Thoughts, from Mary Jo Radcliffe
EMDR client, now 80, former nun who left her convent aged 43.

Crisis or opportunity?
Locked down alone in a one-bed flat, there is no escape from oneself.
Yes, I go to the Common for a sunrise walk, then I write my ‘ virus’ diary, a great source of learning, followed by a Zoom meditation, very deeply virtually connecting.
After that there is no more contact with a human being unless I go in the oldies slot for shopping.
I am challenged to turn within.
The first week of lockdown, I was endeavouring to create a structure for each day. Gradually the questions unfolded. What was the planet inviting us to learn? How differently do I need to live. What really matters in life? On what do I depend? These were the questions that my diary was struggling with.
Holy Week arrived no one to go away with and share our cosmic ideas and create rituals. In the emptiness of Holy Saturday, T.S. Eliot’s words in East Coker came to me, describing so poignantly this Day of Waiting.
Without hope, because we do not know what to hope for, wait without hope. But it is all in the waiting.
That small quote gave me much food for thought. It is where we are. I suddenly was aware how similar this feeling was to the 25 years I spent in a convent, though despite what was called community I always felt isolated. There was so little humanity.
We were not allowed to touch each other. We could only speak in certain places and in certain times. Particular friendships were considered dangerous. Every night I would, with a huge key, lock myself into the Chapel for the night, and here, the aloneness was excruciating.
We were not allowed to leave the Convent gates without permission, so we were effectively locked in.

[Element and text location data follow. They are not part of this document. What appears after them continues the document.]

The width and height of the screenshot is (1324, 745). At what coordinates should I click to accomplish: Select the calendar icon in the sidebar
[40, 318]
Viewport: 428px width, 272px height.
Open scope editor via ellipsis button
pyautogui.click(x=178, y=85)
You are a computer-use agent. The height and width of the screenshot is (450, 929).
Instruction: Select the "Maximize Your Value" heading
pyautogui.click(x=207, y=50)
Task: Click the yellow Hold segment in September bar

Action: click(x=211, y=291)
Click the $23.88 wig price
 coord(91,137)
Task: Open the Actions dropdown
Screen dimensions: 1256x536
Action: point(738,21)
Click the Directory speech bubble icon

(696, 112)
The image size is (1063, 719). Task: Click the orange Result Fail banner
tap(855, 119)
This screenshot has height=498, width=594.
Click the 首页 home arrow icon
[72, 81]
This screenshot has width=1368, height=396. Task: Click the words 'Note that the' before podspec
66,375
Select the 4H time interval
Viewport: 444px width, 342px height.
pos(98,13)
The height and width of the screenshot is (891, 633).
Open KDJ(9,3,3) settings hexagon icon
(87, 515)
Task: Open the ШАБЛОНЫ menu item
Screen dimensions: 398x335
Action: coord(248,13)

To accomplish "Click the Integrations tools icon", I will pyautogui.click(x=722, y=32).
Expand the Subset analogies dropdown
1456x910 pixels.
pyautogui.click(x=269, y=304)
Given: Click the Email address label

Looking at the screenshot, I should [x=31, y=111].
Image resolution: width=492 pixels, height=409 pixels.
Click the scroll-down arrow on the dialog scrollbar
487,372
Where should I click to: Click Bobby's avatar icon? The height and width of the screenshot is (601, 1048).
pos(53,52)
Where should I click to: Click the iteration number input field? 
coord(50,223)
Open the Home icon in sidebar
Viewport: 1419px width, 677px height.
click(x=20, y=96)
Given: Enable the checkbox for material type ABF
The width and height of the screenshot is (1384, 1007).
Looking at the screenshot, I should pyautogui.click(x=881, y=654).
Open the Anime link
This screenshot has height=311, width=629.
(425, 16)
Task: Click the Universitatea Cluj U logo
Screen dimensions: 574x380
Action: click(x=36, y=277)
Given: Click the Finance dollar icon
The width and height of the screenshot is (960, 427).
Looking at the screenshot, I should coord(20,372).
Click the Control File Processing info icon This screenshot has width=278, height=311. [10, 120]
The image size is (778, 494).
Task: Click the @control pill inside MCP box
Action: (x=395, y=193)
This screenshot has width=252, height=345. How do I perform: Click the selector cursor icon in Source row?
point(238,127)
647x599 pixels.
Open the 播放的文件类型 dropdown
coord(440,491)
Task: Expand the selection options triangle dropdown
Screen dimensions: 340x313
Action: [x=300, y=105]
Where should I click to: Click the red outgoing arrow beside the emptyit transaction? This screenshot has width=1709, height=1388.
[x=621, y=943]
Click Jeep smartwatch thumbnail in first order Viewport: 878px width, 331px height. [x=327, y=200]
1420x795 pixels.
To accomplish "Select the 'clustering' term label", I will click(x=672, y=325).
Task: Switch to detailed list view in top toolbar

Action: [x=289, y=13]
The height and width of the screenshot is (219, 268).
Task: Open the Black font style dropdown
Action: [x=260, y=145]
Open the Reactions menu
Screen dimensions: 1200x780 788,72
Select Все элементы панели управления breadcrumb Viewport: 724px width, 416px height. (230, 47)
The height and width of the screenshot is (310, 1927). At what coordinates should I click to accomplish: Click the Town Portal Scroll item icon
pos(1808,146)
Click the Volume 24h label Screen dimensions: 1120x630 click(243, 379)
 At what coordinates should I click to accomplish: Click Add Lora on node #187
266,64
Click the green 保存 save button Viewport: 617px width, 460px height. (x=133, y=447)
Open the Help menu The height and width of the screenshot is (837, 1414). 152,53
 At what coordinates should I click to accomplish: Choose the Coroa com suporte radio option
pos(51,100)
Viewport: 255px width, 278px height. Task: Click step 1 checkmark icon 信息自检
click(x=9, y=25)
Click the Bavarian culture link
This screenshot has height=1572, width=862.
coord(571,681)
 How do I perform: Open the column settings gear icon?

Holy Week 2020 in lockdown therefore tapped into so many familiar feelings for me.
This year there was no shared meal, recalling how in the Convent we would eat silently. Now again, there was no real way of sharing love and service.
On Good Friday, who was being crucified now? Those dying alone without their families, and no funeral. People working so hard that their humanity was dying. Holy Saturday, overwhelming emptiness everywhere, the inner emptiness of my Convent life so familiar. And so bleak.
Easter Sunday, yes the sunrise was greeted, and the four corners of the earth and the elements acknowledged in the emptiness of the Common. No witnesses. Yes the Eucharist was celebrated, inviting the whole Universe in, yet there was no one present with whom to break bread and share wine.
I experienced how hard it is to journey through Holy Week, in which every emotion is evoked, yet without a fellow soul with whom to explore the depths.
So what am I learning from the so-familiar restrictions in which we are, by force, living with no idea for how long. How do I need to live differently? What am I learning about myself? What inner work needs to be done?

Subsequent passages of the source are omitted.